▸ **Working data**
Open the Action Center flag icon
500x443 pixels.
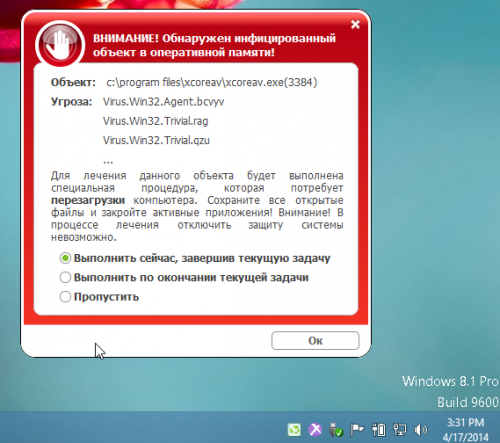point(357,430)
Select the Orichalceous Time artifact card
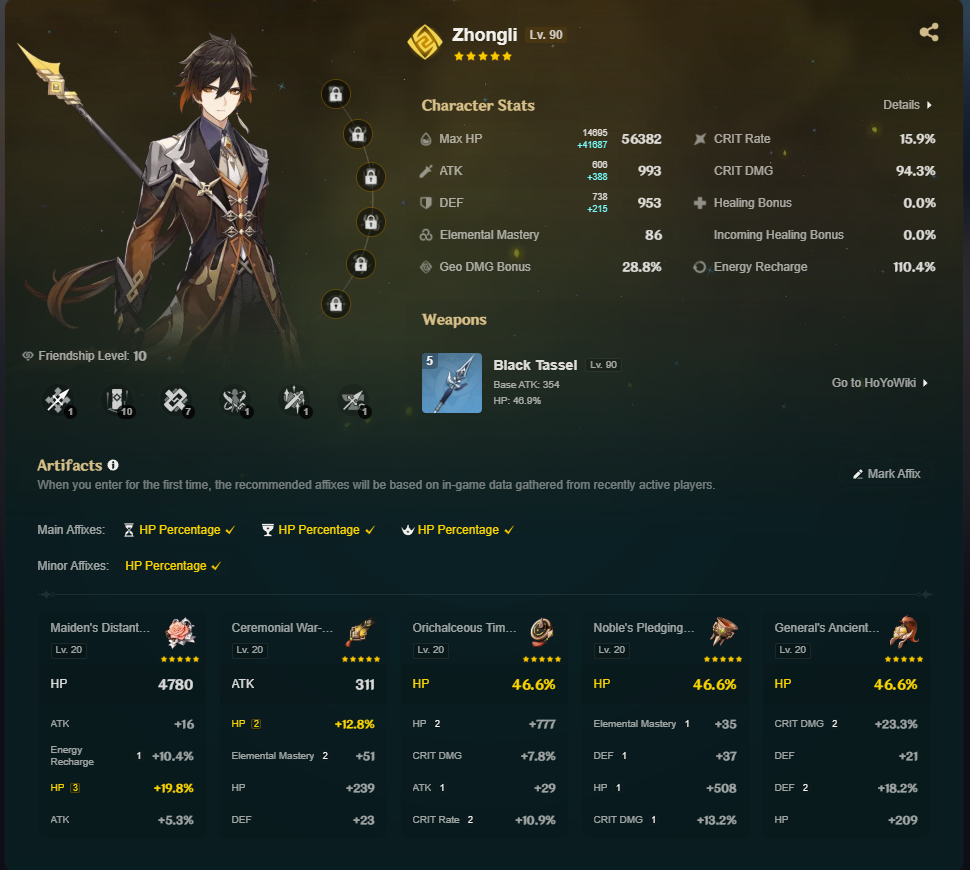Screen dimensions: 970x870 (x=484, y=724)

▸ **Exercise prompt**
Output the listing unchanged, pictures excluded.

▸ **Solved problem**
Open the Action Center flag icon
500x443 pixels.
point(357,430)
Select the Orichalceous Time artifact card
Screen dimensions: 970x870 (x=484, y=724)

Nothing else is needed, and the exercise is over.